En ese momento, en lo profundo del bosque, alguien la observaba. La mística criatura de cabello blanco como cenizas y ojos azules intensos se encontraba a pocos metros de la humana, oculta entre la vegetación. Su piel, pálida como la luna, brillaba débilmente bajo la luz filtrada, y sus movimientos eran ligeros, casi imperceptibles. Es figura era de una raza que pocos conocían, seres antiguos que habitaban en los bosques y custodiaban los secretos de la naturaleza. Durante mil años, había vivido en soledad, guardando su mundo del avance insaciable de los hombres.
Pero aquella humana despertaba en ella una inquietud extraña, una chispa que se encendía en su pecho y que no podía ignorar. La curiosidad le carcomía, y a pesar de su desconfianza hacia la raza humana, algo en Marisel le resultaba familiar, como si el destino hubiera trazado un lazo invisible entre ambas.

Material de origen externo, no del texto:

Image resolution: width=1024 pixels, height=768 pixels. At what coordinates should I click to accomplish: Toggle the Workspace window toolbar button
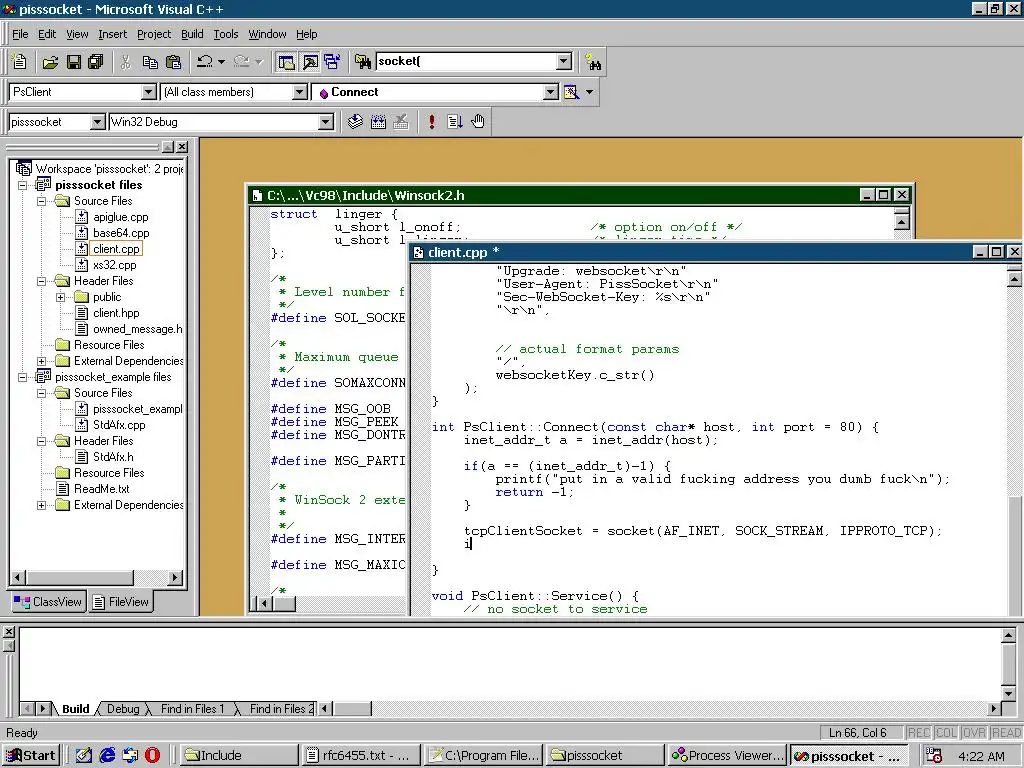287,62
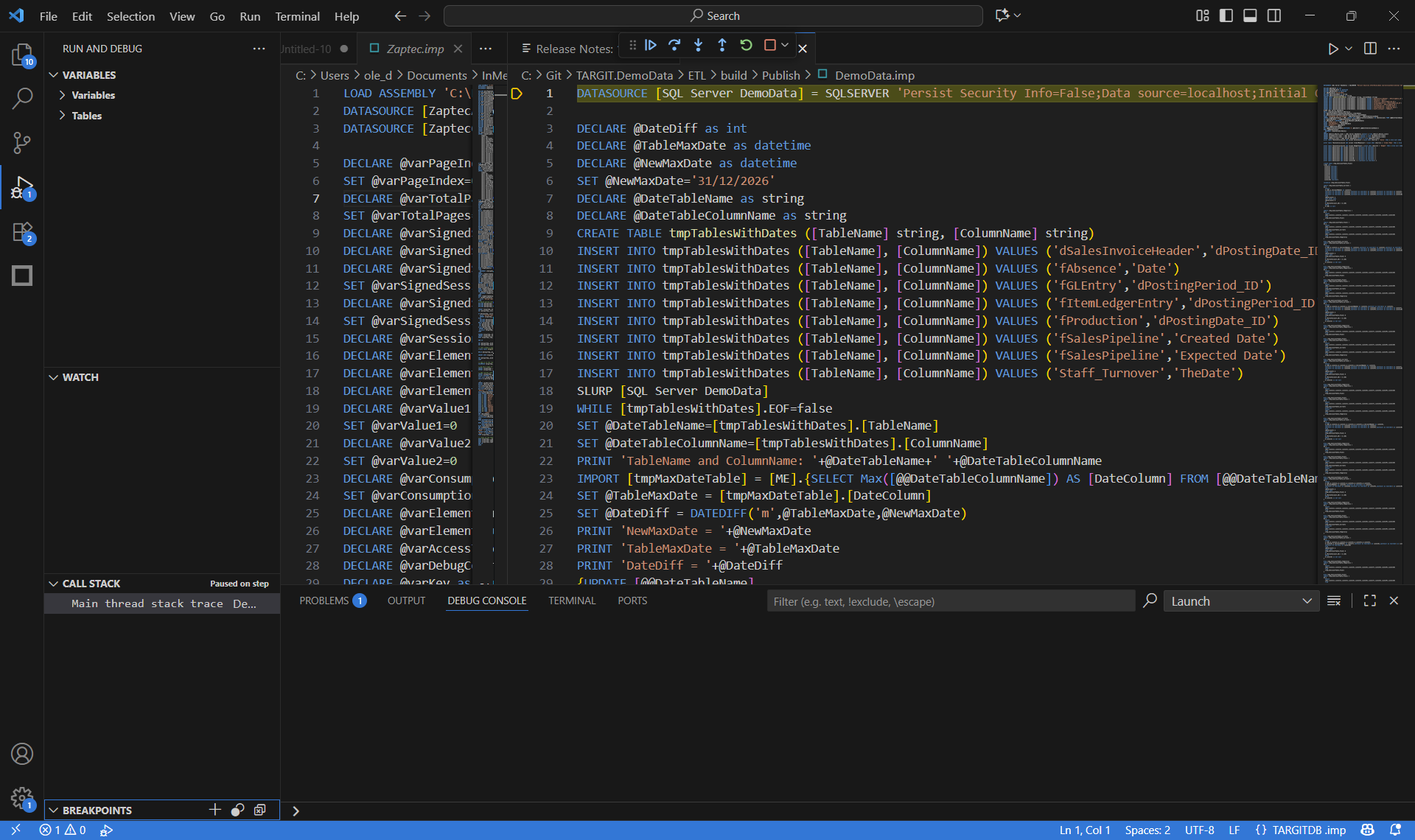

La figura cerró los ojos, sintiendo el latido de la tierra bajo sus pies, un latido que se entrelazaba con el de Marisel. En ese instante, supo que no podría permanecer al margen, que esa humana no era una intrusa cualquiera. El bosque había guiado a Marisel hacia ella, y el peso de los siglos parecía empujarla a acercarse, a descubrir la razón de ese encuentro inesperado.
Marisel, por su parte, continuaba caminando, cada vez más absorta en sus pensamientos. Los árboles parecían inclinarse a su paso, como si quisieran susurrarle secretos olvidados. Las flores se agitaban al roce de sus dedos, y los pájaros la miraban desde las alturas, curiosos y expectantes. En sus ojos marrones se reflejaba la fascinación por ese mundo que comenzaba a sentir como propio.
De pronto, al girar en un claro, la figura apareció ante ella, apenas un destello entre los troncos. Marisel parpadeó, confundida, pero al instante la figura desapareció como un espejismo en medio de la bruma. Sin embargo, algo en su interior le decía que no estaba sola, que había alguien más compartiendo ese espacio sagrado.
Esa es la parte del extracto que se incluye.